See original GitHub issue

By comparing a PR that may not have been rebased against the latest changes to master against master itself, graphql-inspector emits backwards compatibility warnings for any recently added fields, even though these fields won’t be removed by the PR. Although it’s possible to work around this by merging the latest master whenever this happens, this is a bit of a faff, especially given that GitHub doesn’t provide a button for doing this unless there’s a merge conflict.

Are there any tricks that would allow graphql-inspector to avoid showing these red herrings?

Issue Analytics

  • State:closed
  • Created 4 years ago
  • Reactions:2
  • Comments:16 (13 by maintainers)

github_iconTop GitHub Comments

kamilkisielacommented, Sep 11, 2020

@wopian done, use master and try to run Inspector Action on pull_request event, when it’s on push it won’t get a PR number. I would recommend to use pull_request on PRs and push for master branch or something like that.

dchamberscommented, Sep 30, 2019

I don’t understand why you want to do it. A Pull Request is defined to be merged into master, so you need to know if the PR won’t break anything. If you compare it to something different than what’s the point?

Could you explain a bit more? Maybe I don’t understand something?

Apologies @kamilkisiela, I managed to miss your reply here.

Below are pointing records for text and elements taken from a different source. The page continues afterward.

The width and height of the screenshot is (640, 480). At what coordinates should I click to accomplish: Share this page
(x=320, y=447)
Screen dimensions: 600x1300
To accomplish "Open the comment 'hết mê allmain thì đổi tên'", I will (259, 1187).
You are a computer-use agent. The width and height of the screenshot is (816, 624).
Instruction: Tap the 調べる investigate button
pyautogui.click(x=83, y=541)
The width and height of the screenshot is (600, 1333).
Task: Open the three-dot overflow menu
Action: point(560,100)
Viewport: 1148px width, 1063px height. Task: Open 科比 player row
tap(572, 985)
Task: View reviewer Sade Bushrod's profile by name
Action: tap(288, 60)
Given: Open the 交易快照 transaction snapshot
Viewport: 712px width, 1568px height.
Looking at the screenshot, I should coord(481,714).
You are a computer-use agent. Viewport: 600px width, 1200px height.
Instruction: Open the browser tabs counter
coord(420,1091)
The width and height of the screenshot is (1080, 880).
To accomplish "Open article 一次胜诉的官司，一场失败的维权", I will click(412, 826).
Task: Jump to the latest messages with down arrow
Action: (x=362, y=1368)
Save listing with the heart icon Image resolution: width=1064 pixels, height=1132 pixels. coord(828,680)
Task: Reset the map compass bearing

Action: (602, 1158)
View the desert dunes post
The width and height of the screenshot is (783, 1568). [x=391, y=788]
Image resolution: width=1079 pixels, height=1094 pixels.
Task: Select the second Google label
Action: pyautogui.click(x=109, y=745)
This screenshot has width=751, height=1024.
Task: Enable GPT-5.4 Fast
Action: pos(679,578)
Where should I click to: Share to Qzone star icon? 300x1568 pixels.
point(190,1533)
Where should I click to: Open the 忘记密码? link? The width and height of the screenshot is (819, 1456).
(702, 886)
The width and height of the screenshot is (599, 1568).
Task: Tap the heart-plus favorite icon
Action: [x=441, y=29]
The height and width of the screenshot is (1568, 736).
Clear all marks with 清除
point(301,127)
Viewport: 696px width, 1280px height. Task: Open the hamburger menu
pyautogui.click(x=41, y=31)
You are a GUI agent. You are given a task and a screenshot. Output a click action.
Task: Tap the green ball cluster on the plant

Suppose you have two developers, Bob & Sue, both working on the same codebase. They both pull the code at the same time to begin their work – let’s call the commit they start with #c0.

After a day, Sue commits a change where she adds a new field to the schema (Person.age for arguments sake), so that the latest commit on master is now #c1.

Bob then pushes a new feature that does not change the schema whatsoever, and so can’t possibly introduce a backwardly incompatible change. However, graphql-inspector compares his commit (which does not yet contain Person.age) against master, which does, and concludes that Bob is breaking backwards compatibility by removing the Person.age field.

Of course, he’s doing no such thing, and the problem is only that the latest version of master (containing commit #c1) was not merged into his branch before performing the comparison.

Hopefully that makes more sense now?